**REQUIREMENT**
Can you repeat the records from the line containing "You are a computer-use" through the line containing "pyautogui.click(x=172, y=61)", requests included, with every coordinate in the answers decreased by 84?

··· DATA PROVIDED ···

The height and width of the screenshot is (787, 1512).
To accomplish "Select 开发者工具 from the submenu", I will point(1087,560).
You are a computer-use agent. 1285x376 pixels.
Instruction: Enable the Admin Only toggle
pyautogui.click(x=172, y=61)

···
··· DATA PROVIDED ···

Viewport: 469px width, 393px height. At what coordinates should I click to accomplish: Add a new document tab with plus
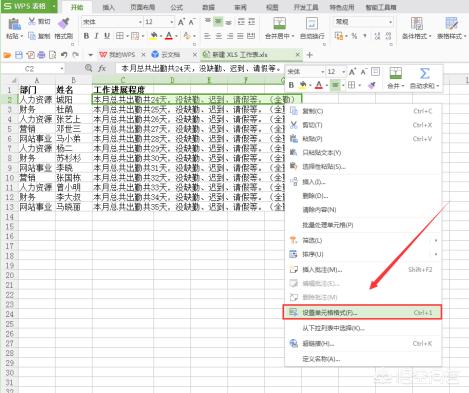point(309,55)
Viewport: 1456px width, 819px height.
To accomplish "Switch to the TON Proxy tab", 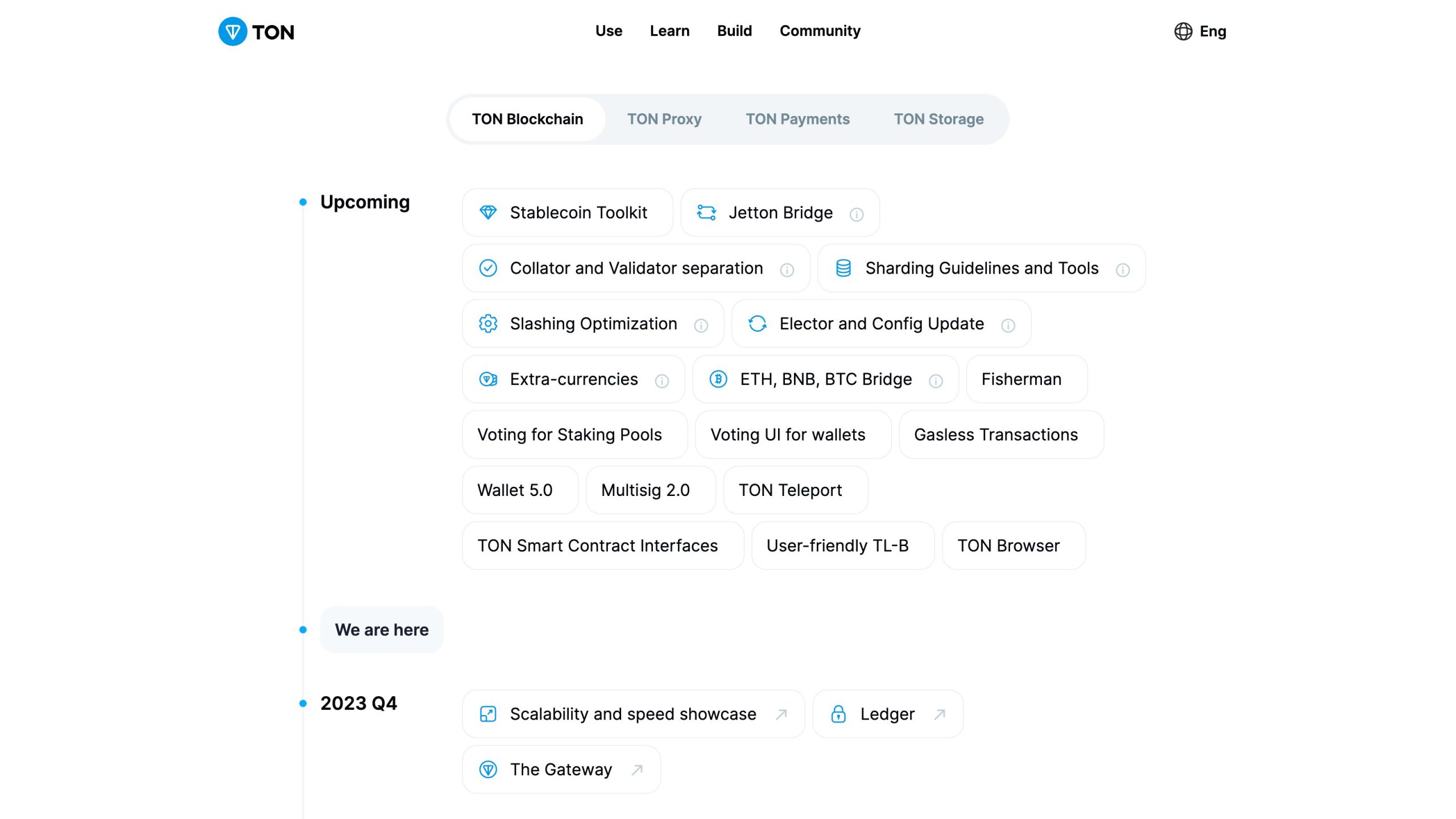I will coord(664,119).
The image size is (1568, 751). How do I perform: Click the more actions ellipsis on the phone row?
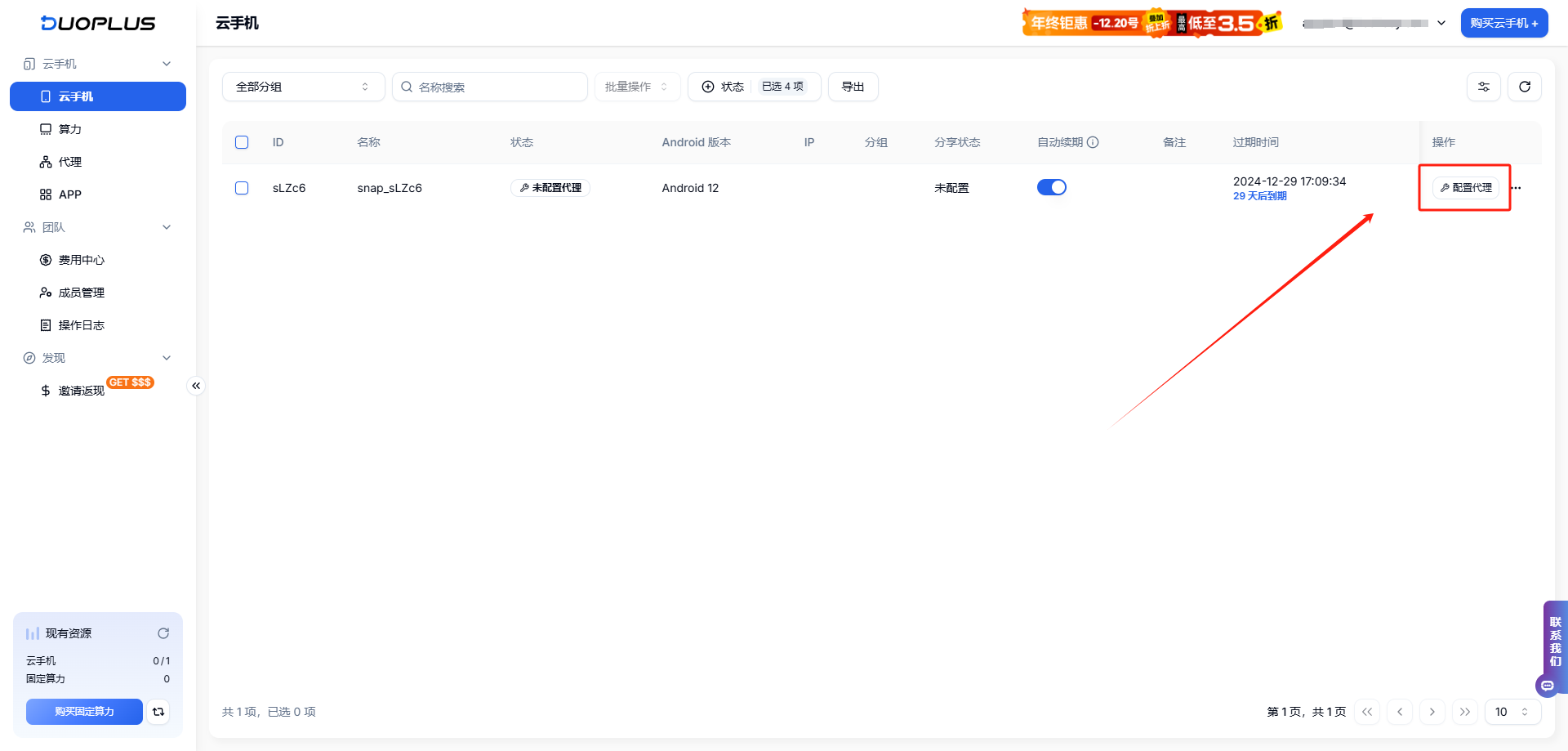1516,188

···

**RESULT FOR THIS EXERCISE**
You are a computer-use agent. 1285x376 pixels.
Instruction: Enable the Admin Only toggle
pyautogui.click(x=88, y=-23)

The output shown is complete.